O caxiense Volnei Canônica tem trajetória extensa na missão de promover o livro e a leitura. Entre as passagens mais importantes estão sua contribuição no extinto Ministério da Cultura (MinC) e a idealização do Instituto de Leitura Quindim, espaço dedicado à literatura infantil que funciona em Caxias do Sul desde 2018. Com uma vida envolta por livros, letras e leitores, era natural que Canônica também se aventurasse no universo da escrita. Porém, até então, suas histórias habitavam apenas rascunhos, gavetas e a memória de alguns amigos mais próximos. Mas uma dessas criações surgiu com uma urgência própria, emoldurada pela necessidade de falar de um assunto delicado e pouco explorado na literatura infantil. Nesse contexto nasce Tanta Chuva no Céu, primeiro livro de Canônica, já disponível para venda por meio da loja virtual da Editora Brasil.

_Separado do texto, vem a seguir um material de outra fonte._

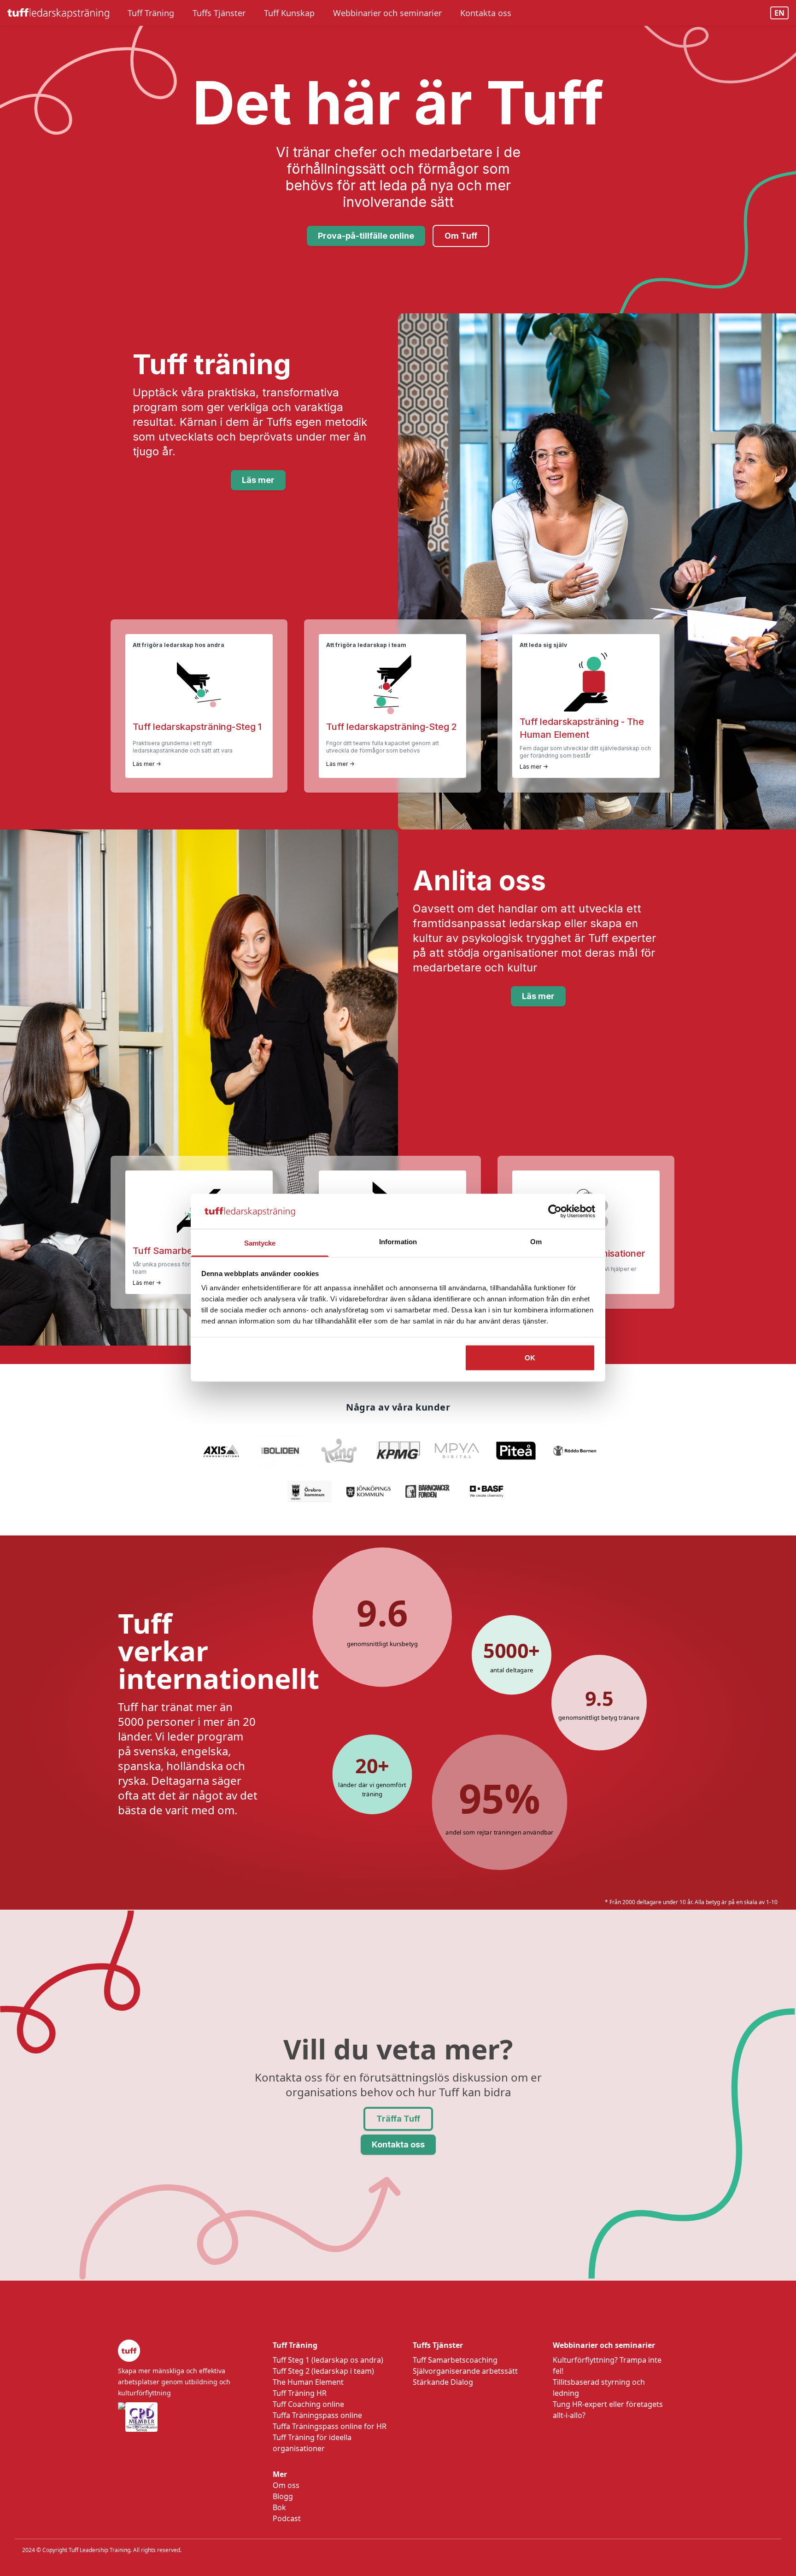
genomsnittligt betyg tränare (598, 1717)
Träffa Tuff (398, 2118)
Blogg (283, 2496)
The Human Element (308, 2382)
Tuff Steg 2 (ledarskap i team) (323, 2371)
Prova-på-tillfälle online (366, 236)
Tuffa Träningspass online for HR (329, 2426)
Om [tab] (536, 1242)
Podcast (287, 2518)
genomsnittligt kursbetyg (382, 1644)
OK (530, 1358)
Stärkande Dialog (443, 2382)
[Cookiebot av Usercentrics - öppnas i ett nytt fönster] (555, 1211)
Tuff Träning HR (300, 2393)
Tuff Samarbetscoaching (455, 2360)
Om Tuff (461, 236)
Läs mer (258, 480)
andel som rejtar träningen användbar (499, 1832)
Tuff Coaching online (308, 2404)
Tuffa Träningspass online (317, 2415)
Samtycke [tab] (260, 1243)
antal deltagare (511, 1670)
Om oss (286, 2485)
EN (779, 13)
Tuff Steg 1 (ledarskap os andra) (328, 2360)
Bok (279, 2507)
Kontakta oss (398, 2144)
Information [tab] (398, 1242)
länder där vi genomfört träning (372, 1789)
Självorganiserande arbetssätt (465, 2371)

O autor escreveu o primeiro esboço do livro durante uma viagem de avião, inspirado pelas gotas de chuva que batiam na janela. O ano era 2012 e ele não estava enfrentando nenhuma perda pessoal, mas a temática acabou surgindo de forma natural na narrativa. E é exatamente a forma como o livro aborda o assunto que o torna especial em meio a tantas publicações que surgem no espectro da literatura infantil – vale lembrar que Tanta Chuva no Céu integrou recentemente a lista de 14 melhores novos livros lançados para a infância e juventude, da revista especializada Quatro Cinco Um.
A obra narra um momento de solidão e saudade vivenciado por uma menina que se encontra longe dos pais. Há metáforas delicadas que falam de cicatrizes, de dores, de silêncios, de memórias.
– Às vezes a gente quer preservar a infância, como se a criança ou o jovem não passasse por todas as dores que nós como adultos, pais, educadores, avós, passamos. As alegrias e as dores do mundo perpassam todas as idades. A preservação da infância se dá no processo lúdico e dialógico, então, conversar com a criança sobre todas as questões que estão na sociedade e no mundo é fundamental. O diferencial está na linguagem, na sensibilidade, nesse pensar de forma mais metafórica – defende o autor.
A narrativa de Canônica coloca a personagem a lidar com a falta, que se faz presente em cada canto da casa numa manhã cinza. Esse vazio é também cheio de detalhes que ganharam forma por meio do talento do ilustrador equatoriano Roger Ycaza. O convite ao artista partiu do próprio autor e Tanta Chuva no Céu acabou sendo a primeira publicação do equatoriano no Brasil.
– Ele conhece muito sobre a cultura na América Latina, tanto que ele traz essa personagem que é uma menina latina. Ele trouxe umas metáforas incríveis, foi construindo o vazio do texto – elogia Canônica.
Aproveitando que hoje é Dia da Criança, uma reflexão que sempre deve ser levada em conta, e que está presente em Tanta Chuva no Céu, é o respeito aos pequenos enquanto indivíduos complexos, capazes de sentir o mundo de diferentes formas. Canônica comenta que há um receio muito grande de conversar com crianças sobre assuntos como a perda.
– Realmente, as pessoas não gostam de tocar em temas assim, é um absurdo, uma grande falta para a infância. É muito mais fácil você encher um livro de cor, de temas mais alegres, de mensagens mais positivas, mas você não acolhe o sentimento da criança, parece que ela é aquela folha em branco, que não sente nada – diz.
E ao tratar de temas ásperos não quer dizer, de maneira alguma, que uma narrativa não possa criar pontes para o afeto, para a acolhida.
– Mais do que nunca, é fundamental que essa história chegue hoje nas mãos das crianças, porque elas estão perdendo a convivência com os parentes, com os colegas. É todo um mundo novo de começar a se ouvir. O livro pode parecer triste, mas na verdade traz uma possibilidade de que dias melhores virão – aponta Canônica, fazendo um paralelo com o momento atual de enfrentamento à pandemia.